I turned my head and glanced in the mirror. It was a lovely dress – soft pink, with elbow-length sleeves and a modest neckline that put no lecherous ideas into the men's heads. It swept completely to the floor in layers, making it seem much like I had been dressed in a mound of frosting. All the same, it looked just as delectable.

"Thank you, Sophie." I turned all the way around, looking at it from different angles. I had never worn anything like this before, and even though I usually gave little thought to my clothes, I had to admit Grandmother knew me all too well. The colour, the style, even the minimal adornment down the front seemed to suit me perfectly.

"Let's have your hair done now, Miss, shall we?"

"Of course. Yes. Let's." I ran my hands over the bodice of the dress and sat down at the vanity, catching my own eye in the mirror. I certainly didn't appear exhausted, although that was what I felt, in every bone in my body and in the numbness of my mind. Fleetingly, I hoped Grandmother hadn't asked a serious suitor round tonight, because I would be fairly useless in this state.

"Miss, the Dowager also sent this up." Sophie indicated a flat, square box on my vanity. "Said you'd look fine in it."

I took it as she began to run the brush through my hair, and what I saw inside, on a red silk cushion, stole my breath. It was a rose-gold necklace, plain except for four red beads hanging from it, in the shape of teardrops. They caught the light and reflected it back in brilliant red.

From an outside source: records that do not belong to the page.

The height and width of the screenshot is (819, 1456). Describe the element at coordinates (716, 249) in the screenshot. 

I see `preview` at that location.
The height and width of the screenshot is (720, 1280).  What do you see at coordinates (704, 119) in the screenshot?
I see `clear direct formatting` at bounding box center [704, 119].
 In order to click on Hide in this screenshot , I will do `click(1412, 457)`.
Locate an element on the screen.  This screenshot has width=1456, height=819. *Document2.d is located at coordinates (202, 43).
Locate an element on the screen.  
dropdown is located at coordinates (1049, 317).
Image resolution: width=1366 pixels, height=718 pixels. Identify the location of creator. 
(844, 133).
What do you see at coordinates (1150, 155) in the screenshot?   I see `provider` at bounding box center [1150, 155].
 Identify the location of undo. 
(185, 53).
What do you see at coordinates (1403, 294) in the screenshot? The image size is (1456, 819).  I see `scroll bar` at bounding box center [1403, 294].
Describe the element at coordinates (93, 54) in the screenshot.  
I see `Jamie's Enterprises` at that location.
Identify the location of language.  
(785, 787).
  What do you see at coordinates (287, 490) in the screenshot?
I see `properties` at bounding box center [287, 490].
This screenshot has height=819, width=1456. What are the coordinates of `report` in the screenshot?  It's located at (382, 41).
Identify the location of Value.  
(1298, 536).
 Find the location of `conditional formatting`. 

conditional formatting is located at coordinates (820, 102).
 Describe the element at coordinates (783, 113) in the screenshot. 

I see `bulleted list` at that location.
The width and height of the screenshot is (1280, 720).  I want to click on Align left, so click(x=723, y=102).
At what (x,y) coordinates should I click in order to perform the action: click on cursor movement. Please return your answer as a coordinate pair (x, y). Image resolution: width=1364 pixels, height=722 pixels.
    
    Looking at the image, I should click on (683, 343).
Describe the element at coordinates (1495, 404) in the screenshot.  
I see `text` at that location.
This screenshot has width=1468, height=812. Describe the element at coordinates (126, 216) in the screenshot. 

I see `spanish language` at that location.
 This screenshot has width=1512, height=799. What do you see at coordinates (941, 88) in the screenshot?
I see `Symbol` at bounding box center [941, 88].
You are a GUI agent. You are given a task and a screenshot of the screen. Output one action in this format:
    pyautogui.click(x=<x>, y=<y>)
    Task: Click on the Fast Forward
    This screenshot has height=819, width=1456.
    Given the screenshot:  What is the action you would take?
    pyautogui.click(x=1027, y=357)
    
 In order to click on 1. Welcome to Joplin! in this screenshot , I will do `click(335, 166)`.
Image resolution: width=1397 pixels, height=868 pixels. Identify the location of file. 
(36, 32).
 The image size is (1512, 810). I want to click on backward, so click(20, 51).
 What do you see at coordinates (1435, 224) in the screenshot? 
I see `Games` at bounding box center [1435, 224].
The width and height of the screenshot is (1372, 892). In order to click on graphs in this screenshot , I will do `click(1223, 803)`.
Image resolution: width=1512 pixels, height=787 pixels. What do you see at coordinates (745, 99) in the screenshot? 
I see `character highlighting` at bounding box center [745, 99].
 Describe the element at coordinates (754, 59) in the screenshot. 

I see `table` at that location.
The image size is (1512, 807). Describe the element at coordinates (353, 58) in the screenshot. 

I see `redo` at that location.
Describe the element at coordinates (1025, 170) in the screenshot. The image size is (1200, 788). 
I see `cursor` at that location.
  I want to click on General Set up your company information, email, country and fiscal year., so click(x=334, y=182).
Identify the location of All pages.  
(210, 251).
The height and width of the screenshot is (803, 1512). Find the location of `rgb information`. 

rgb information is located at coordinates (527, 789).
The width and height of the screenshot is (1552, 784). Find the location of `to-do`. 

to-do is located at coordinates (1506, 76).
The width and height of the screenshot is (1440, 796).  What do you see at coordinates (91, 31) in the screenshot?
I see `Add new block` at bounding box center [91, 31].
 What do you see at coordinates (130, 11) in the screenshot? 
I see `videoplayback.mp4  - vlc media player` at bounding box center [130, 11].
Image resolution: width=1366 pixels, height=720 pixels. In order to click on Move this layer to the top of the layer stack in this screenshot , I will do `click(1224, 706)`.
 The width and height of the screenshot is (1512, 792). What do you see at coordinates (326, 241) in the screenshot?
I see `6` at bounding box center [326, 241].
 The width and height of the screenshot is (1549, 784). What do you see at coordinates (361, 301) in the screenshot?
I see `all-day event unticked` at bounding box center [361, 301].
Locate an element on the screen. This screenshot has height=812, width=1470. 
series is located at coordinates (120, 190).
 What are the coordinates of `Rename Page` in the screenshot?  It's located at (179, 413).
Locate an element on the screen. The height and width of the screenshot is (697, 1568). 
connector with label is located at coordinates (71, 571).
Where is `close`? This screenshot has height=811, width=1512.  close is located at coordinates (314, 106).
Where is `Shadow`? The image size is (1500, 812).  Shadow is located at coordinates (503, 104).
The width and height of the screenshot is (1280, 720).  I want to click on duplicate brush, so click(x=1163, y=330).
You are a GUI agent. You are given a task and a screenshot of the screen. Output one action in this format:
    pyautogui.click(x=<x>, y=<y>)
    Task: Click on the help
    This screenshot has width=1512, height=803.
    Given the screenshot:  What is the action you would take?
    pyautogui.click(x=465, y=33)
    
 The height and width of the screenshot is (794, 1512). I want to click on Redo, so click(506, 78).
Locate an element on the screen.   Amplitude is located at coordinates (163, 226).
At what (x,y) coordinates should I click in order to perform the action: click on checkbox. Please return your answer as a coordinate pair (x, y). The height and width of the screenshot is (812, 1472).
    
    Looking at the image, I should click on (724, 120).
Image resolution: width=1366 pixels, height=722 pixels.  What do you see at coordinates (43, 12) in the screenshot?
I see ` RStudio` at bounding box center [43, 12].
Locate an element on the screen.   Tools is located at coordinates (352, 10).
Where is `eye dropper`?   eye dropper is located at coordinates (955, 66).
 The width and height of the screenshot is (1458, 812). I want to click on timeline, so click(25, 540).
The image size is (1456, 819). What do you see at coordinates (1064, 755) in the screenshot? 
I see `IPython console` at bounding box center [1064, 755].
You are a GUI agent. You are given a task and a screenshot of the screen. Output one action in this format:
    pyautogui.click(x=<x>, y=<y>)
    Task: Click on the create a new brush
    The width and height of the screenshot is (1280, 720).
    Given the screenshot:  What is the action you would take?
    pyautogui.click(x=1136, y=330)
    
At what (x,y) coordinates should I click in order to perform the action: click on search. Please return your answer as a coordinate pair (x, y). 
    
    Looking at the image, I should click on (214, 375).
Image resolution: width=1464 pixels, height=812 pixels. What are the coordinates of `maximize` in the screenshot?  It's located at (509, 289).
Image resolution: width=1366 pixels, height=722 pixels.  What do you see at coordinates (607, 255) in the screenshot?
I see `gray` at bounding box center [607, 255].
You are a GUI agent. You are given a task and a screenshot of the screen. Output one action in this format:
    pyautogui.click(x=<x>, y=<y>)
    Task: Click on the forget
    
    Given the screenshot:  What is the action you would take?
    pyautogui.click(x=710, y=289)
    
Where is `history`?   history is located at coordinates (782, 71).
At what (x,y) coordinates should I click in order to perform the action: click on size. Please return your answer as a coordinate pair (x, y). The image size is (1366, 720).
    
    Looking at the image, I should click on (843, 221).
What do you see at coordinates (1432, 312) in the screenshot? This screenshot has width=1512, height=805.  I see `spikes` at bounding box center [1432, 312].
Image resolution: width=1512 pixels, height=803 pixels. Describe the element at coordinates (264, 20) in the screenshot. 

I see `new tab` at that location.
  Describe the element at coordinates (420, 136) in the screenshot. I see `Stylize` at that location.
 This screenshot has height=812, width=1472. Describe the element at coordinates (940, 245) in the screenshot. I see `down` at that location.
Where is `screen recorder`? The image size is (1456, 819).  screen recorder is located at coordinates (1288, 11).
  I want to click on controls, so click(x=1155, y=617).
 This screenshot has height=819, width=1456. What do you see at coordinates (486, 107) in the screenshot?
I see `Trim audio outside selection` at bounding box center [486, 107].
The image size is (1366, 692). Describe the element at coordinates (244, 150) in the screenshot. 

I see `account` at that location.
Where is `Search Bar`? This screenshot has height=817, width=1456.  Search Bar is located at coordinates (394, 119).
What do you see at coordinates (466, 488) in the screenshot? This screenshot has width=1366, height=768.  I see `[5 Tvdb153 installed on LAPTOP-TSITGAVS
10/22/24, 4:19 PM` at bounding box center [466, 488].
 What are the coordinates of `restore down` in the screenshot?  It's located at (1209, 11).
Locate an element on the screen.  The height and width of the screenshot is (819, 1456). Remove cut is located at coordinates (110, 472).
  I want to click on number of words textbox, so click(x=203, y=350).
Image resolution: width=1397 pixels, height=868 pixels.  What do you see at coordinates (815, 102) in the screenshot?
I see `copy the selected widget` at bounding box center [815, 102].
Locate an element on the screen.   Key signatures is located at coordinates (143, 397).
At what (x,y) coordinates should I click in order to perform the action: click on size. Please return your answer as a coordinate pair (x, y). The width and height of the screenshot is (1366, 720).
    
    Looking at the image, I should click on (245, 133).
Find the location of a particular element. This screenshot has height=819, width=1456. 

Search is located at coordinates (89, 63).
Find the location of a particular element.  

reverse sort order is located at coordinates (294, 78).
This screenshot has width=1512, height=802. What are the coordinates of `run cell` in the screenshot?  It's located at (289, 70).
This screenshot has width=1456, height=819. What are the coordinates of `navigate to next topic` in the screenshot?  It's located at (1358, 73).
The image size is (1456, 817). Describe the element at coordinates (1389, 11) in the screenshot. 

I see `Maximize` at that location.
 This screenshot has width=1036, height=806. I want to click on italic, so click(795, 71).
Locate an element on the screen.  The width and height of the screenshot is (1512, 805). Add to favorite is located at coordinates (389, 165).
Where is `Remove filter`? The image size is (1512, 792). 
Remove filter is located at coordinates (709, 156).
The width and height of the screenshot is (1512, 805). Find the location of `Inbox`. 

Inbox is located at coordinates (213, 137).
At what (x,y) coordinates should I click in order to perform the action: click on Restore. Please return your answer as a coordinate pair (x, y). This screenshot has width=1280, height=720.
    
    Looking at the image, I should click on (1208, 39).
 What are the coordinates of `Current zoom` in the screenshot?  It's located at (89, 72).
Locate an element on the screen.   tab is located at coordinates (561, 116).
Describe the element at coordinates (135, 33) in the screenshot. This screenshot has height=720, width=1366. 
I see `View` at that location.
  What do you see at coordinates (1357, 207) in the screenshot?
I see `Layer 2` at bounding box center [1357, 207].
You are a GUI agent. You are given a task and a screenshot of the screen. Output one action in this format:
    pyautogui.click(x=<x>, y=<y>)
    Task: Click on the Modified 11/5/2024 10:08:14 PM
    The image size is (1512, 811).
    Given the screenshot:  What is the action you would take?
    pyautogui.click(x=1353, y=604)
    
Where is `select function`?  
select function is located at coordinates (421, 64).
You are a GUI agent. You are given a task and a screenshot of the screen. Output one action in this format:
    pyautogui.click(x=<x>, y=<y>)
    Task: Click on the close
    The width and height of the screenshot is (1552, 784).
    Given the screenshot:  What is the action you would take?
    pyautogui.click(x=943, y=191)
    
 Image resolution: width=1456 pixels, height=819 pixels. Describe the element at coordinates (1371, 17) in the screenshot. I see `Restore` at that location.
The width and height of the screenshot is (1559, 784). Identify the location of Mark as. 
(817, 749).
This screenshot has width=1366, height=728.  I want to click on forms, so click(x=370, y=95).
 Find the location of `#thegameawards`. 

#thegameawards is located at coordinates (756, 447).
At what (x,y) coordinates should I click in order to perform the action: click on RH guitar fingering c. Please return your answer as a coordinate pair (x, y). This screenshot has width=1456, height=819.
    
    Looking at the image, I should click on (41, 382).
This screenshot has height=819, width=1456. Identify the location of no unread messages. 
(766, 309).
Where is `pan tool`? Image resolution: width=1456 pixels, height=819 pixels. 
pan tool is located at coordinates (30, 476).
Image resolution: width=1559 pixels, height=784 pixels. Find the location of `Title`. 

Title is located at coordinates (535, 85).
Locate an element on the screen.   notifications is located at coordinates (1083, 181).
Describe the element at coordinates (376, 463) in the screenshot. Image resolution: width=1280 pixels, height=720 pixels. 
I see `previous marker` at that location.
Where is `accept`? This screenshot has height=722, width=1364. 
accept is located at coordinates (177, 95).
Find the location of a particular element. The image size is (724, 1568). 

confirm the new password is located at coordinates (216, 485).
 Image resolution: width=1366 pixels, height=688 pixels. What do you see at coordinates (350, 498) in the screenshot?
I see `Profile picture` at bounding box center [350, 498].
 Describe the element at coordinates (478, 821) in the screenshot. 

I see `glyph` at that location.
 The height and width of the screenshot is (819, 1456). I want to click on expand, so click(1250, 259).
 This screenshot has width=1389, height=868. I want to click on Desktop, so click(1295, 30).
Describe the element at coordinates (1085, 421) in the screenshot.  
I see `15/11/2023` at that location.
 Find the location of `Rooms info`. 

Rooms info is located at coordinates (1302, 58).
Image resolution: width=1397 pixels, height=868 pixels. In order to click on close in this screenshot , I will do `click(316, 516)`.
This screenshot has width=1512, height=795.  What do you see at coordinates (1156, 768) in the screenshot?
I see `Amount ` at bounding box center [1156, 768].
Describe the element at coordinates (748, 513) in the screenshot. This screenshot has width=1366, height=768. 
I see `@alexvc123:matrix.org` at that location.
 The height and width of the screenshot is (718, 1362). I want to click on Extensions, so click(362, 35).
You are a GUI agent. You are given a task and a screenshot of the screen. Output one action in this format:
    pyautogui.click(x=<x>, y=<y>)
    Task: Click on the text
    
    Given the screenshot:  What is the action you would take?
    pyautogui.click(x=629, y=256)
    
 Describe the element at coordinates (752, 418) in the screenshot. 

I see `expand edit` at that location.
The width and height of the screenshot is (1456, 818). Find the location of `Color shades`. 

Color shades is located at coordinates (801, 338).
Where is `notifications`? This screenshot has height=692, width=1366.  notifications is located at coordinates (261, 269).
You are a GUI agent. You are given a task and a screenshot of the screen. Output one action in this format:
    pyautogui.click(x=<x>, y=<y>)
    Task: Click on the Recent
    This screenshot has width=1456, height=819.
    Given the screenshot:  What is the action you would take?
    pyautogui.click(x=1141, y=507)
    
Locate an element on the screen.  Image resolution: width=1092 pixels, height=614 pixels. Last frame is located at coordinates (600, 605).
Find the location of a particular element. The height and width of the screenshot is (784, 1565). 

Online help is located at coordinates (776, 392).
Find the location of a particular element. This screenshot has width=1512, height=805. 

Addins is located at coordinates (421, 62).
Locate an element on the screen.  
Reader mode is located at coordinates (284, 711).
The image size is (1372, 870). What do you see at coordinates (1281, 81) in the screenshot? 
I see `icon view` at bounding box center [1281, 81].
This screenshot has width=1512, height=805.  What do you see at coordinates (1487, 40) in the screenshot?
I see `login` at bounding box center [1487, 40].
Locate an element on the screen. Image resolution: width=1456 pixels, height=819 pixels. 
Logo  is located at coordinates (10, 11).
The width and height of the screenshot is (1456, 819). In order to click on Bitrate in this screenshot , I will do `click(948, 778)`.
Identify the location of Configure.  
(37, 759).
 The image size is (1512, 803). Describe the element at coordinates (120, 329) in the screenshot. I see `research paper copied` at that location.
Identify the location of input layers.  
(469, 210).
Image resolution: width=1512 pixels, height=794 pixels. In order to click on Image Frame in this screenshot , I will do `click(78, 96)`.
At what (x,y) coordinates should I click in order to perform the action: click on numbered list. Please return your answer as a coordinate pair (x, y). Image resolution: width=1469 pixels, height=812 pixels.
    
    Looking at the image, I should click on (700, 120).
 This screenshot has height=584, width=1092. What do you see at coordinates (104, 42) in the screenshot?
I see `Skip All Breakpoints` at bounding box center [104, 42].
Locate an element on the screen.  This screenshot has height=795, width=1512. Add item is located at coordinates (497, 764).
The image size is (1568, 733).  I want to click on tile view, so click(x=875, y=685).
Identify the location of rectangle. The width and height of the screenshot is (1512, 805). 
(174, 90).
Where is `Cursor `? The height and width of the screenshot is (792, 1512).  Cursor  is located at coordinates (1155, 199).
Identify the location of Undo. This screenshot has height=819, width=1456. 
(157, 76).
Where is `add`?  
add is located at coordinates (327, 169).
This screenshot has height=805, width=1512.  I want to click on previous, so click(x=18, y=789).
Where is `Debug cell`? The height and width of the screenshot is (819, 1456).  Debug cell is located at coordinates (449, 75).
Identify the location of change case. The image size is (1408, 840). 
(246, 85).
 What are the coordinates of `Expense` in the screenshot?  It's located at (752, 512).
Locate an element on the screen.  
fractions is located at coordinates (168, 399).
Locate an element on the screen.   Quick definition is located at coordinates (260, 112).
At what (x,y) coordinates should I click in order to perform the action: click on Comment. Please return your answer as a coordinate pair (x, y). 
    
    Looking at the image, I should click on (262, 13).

"It's beautiful," I said. "Where did she say she found it?"

"In a chest of your father's things, Miss. Reckoned it was something he meant to give your mum, only never got the chance."

I said nothing in reply. It made me feel I had violated my mother somehow, able to wear this when she never would. And yet my father's intent stopped me. Possibly, she would have bequeathed it to me eventually anyway. Both Grandmother and my father told me I resembled her down to the shape of her eyes, but perhaps if things had happened differently, she would be putting it on instead of me.

I was finally dressed at the top of the hour. I thanked Sophie, because in my opinion, the staff did not receive enough praise for everything they did. Then I proceeded downstairs, where Grandmother and Lowell were already welcoming the guests inside. Tonight we were joined by two men, the younger a nearly perfect copy of the elder. 

"Emma, darling." My grandmother smiled up at me, surprisingly warmly. "There you are. I would like to introduce you to William Kingsley, the Earl Radford, and his son, the Viscount Finham. Although he insists we call him Mr Kingsley."

"A pleasure to meet you, Mr Kingsley," I said as the young man took my hand, gently kissing the back of it. As he did I caught his gaze, a shifting grey like Cath's and James's. "I gather you do not much like the title of 'Milord'?"